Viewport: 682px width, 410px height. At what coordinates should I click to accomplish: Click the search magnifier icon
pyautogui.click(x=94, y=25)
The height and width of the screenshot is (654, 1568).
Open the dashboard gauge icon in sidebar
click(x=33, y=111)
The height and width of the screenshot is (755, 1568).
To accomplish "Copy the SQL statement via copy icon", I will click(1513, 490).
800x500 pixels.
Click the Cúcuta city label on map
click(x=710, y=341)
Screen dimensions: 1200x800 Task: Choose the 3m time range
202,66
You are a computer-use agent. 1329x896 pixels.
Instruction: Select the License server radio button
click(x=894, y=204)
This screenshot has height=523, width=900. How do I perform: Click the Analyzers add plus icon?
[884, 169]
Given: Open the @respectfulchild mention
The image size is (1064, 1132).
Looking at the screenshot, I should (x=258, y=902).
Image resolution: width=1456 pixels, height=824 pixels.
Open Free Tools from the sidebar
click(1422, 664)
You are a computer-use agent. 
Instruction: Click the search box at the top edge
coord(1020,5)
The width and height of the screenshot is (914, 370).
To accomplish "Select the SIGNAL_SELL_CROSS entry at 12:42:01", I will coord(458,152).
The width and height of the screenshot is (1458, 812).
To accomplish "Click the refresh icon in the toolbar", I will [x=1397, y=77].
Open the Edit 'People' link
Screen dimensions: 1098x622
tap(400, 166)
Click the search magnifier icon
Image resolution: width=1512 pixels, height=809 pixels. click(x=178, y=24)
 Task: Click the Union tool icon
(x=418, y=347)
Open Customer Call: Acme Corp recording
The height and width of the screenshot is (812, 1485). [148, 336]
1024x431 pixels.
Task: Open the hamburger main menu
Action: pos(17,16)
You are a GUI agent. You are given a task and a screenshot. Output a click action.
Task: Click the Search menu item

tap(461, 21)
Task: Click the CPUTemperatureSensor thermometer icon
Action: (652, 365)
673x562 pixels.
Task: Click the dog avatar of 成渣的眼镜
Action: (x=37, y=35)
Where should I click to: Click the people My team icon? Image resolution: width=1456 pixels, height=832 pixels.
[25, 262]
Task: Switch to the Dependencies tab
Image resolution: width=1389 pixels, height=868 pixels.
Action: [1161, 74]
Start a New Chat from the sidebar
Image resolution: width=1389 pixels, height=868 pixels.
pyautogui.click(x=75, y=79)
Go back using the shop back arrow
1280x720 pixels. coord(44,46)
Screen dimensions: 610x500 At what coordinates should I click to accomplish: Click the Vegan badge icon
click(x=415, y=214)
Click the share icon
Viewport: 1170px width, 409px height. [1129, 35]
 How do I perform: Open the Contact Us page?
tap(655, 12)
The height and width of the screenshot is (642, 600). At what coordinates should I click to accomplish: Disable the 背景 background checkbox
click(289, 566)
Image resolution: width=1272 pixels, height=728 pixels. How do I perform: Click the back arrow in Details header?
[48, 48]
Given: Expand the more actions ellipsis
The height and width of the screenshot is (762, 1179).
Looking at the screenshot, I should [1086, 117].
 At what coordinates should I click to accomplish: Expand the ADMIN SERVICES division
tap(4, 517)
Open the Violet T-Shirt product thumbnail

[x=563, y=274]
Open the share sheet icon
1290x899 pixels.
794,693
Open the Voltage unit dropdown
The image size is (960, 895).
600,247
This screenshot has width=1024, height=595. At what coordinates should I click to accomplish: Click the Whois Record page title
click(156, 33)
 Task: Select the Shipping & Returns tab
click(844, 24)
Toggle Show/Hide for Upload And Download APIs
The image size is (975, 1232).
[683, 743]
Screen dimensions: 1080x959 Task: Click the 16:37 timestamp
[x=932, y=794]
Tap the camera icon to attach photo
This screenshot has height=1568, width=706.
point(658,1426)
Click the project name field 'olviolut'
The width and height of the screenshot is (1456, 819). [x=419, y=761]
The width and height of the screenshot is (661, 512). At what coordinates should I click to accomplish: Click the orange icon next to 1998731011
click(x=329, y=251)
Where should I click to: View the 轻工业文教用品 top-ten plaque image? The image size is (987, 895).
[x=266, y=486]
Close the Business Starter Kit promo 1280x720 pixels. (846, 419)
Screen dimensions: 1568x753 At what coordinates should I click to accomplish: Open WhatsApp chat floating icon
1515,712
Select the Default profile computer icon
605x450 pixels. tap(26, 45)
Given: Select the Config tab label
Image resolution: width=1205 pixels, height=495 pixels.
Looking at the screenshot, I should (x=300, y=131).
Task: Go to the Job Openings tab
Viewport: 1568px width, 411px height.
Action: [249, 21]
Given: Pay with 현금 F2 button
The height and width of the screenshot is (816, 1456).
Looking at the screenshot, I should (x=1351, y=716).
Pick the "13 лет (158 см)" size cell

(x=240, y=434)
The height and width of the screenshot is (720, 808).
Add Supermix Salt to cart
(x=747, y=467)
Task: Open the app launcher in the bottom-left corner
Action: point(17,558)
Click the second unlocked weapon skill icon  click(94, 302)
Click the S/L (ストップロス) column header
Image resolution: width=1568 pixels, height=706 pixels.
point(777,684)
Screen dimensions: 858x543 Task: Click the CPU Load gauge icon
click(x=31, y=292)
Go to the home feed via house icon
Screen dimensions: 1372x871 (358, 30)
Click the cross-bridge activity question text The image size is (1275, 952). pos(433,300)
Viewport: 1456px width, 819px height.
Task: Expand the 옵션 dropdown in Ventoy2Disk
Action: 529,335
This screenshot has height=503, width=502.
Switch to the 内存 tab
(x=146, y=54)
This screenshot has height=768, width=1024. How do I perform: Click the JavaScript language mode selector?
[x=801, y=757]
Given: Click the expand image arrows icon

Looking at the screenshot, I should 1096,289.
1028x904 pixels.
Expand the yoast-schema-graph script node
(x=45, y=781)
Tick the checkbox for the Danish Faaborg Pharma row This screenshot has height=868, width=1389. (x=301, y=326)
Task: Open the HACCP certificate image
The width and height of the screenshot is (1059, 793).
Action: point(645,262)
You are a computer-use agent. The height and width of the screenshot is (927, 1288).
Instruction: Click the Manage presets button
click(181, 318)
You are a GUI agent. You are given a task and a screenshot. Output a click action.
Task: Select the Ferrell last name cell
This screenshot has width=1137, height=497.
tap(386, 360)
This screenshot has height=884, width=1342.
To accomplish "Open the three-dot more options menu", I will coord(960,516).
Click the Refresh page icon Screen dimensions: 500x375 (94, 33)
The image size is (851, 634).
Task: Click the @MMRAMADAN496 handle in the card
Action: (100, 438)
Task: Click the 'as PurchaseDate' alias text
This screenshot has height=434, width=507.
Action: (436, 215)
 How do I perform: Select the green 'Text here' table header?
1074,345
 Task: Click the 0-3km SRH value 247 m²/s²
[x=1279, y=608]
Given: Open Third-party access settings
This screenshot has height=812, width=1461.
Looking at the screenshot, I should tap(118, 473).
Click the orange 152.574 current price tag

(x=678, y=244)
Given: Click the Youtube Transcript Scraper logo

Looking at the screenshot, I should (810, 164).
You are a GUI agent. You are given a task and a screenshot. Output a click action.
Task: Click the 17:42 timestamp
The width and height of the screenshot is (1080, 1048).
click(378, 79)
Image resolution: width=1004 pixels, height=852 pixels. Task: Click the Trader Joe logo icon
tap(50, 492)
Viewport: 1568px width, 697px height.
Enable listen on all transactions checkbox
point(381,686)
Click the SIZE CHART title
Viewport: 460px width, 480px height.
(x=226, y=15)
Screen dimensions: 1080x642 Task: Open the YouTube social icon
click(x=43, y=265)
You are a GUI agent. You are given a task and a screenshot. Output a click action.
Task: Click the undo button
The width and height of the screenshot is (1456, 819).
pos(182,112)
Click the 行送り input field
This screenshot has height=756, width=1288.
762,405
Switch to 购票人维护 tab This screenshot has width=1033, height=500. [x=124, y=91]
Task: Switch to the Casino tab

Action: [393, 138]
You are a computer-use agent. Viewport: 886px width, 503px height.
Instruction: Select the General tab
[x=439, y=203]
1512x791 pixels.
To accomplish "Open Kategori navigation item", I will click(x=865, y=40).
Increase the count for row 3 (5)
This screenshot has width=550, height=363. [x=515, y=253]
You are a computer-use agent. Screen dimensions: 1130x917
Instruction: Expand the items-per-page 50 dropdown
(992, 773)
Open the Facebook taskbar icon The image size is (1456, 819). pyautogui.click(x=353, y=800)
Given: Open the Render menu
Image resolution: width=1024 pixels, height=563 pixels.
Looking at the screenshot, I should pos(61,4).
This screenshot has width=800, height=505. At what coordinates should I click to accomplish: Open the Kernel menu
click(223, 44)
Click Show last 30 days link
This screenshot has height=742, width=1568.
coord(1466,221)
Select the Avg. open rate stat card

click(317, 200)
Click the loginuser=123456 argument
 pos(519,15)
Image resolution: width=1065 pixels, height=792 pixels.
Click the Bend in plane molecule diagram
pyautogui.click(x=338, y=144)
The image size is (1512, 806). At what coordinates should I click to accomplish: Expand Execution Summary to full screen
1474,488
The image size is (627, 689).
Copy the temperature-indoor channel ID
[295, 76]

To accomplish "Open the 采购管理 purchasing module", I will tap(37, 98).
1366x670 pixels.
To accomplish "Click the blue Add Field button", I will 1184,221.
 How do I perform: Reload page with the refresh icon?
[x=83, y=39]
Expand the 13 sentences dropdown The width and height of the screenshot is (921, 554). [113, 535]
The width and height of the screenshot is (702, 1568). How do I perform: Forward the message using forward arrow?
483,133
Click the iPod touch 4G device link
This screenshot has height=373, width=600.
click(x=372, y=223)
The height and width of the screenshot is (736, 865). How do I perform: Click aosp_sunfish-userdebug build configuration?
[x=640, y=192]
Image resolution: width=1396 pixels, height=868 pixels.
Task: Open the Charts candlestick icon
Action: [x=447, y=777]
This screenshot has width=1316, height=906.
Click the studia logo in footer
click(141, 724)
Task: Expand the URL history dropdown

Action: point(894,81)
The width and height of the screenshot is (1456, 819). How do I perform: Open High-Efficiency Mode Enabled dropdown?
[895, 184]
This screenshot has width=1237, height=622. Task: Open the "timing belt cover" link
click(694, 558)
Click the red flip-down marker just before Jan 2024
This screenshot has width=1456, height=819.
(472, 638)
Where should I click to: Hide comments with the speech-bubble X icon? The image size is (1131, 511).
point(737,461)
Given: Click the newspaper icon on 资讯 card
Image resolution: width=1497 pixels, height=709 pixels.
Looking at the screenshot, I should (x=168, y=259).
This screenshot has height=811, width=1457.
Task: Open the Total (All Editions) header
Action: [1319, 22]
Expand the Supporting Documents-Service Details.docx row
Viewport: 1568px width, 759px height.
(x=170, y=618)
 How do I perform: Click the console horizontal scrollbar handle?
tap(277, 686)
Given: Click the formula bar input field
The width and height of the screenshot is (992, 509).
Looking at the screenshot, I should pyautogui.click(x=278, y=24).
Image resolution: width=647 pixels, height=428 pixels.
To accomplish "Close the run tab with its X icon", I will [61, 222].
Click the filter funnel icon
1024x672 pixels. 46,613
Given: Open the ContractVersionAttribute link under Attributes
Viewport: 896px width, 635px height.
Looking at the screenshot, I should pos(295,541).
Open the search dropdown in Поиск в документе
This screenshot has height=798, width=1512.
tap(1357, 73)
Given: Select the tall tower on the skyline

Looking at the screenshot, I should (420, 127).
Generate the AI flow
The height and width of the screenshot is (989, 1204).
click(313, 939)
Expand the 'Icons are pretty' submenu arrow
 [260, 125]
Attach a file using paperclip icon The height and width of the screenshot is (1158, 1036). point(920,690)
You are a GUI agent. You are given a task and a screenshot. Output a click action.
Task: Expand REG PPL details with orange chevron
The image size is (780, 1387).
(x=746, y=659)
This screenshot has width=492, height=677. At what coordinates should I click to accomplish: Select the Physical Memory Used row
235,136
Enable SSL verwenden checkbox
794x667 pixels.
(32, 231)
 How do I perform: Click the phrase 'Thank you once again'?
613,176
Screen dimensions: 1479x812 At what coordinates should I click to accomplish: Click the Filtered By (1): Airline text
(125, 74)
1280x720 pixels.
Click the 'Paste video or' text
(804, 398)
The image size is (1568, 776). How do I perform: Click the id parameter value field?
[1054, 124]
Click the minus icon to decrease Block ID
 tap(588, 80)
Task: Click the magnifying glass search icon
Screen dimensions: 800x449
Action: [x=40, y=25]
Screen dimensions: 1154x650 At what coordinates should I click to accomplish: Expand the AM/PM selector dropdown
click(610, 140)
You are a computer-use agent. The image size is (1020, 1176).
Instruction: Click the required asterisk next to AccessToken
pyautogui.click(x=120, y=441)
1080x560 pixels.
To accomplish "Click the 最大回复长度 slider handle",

What to produce — Reproduce the rows above word for word, from the first one through the line that contains "Looking at the screenshot, I should (x=258, y=902).", including that line.

Problem solution —
Viewport: 682px width, 410px height. At what coordinates should I click to accomplish: Click the search magnifier icon
pyautogui.click(x=94, y=25)
The height and width of the screenshot is (654, 1568).
Open the dashboard gauge icon in sidebar
click(x=33, y=111)
The height and width of the screenshot is (755, 1568).
To accomplish "Copy the SQL statement via copy icon", I will click(1513, 490).
800x500 pixels.
Click the Cúcuta city label on map
click(x=710, y=341)
Screen dimensions: 1200x800 Task: Choose the 3m time range
202,66
You are a computer-use agent. 1329x896 pixels.
Instruction: Select the License server radio button
click(x=894, y=204)
This screenshot has height=523, width=900. How do I perform: Click the Analyzers add plus icon?
[884, 169]
Given: Open the @respectfulchild mention
The image size is (1064, 1132).
Looking at the screenshot, I should (x=258, y=902).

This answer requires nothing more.